As a side note – I have been interacting with the health system on behalf of myself, children, siblings, my parents and in-laws and other members of our extended family for 40+ years. Not only do we not have a continuum of care – we still cannot even share health records across the acute and community care sectors efficiently. Recent experience with EPIC MyChart in the TOH system shows some promise, BUT and it is a huge but, we need to improve input options to include primary care physicians. I understand this is/will be a challenge, but hell’s bells it is past time to make this work.
One of my experiences with my Dad a few years ago (hospitalized for a broken hip, placed in a program to ready him for return to ltc and ready to be discharged without a treatment plan, or heads’ up to family or his facility despite constant communication on my part to get these). I was lucky to know the physiotherapist and to get him to advocate for Dad for a short delay and I sat with a social worker to go through his ‘chart’ (actually 5″ loose-leaf binder) to pull out pertinent info to create a treatment and needs plan for use by his nursing home and our family. This exercise also taught me how poorly key info is captured (let alone highlighted) in charting, as it failed in any way to identify his s-t memory deficit, so that providers interacting with him without me there took his answers at face value.
All this to say – of course integrated teams and navigators are good elements, but I think that requiring – and funding – the work of being a ‘primary/navigator’ (possibly the GP) for patients and fixing the issue of health records and information flow needs could also go a long way to improving our still-fragmented system.
There are many great examples about the OHT model, like this one, but consider this: what if the proposed solution to resolve issues in the acute care sector was to build a new hospital alongside every existing one, create a new and improved version of everything that goes on inside, then when the new hospital is running smoothly, knock the old one down. No one would agree that this was an efficient or cost effective strategy toward an improved system, but in many ways this is analogous to what’s happening in home and community care. Also, if OHTs lead, as they should, to a decreased burden on hospitals, will finding be taken away from the acute sector?
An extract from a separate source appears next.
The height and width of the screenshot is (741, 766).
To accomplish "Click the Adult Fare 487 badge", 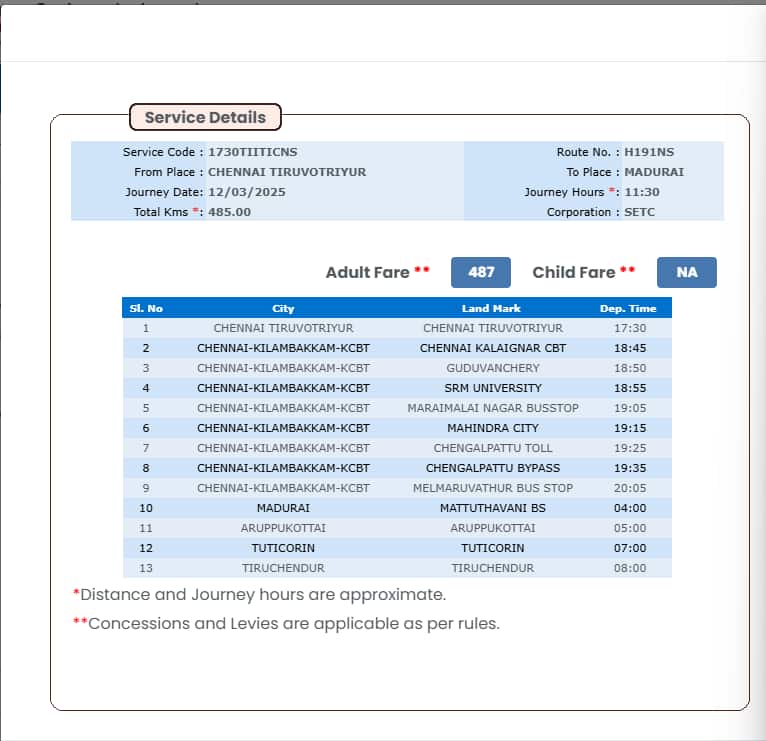I will pos(481,272).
COVID, not policy, has forced more collaboration and integrated care delivery across the continuum than I have ever witnessed. Turns out it was in us all along.
Oh dear, this sounds so promising—an actual integrated delivery system (IDS) in its embryonic stage!
Too bad the Ontario Health reorganization is NOT ALIGNED TO CREATE INTEGRATED DELIVERY SYSTEMS.
Rather, the additional 20-25 Regional VPs (in a the 10 at health office) and their functions are aligned to re-enforce silo-management/ silo-performance evaluation, silo-resource allocation and command-and-control, structures — not integration and collaboration♂️
Helping older adults transition at home, if there is no one there to assist. Remember forty percent of home care is provided by volunteer labour.
Not adding those new hospital beds when new hospital additions were built in the last ten years in Ontario was a cause for concern at the beginning of the pandemic.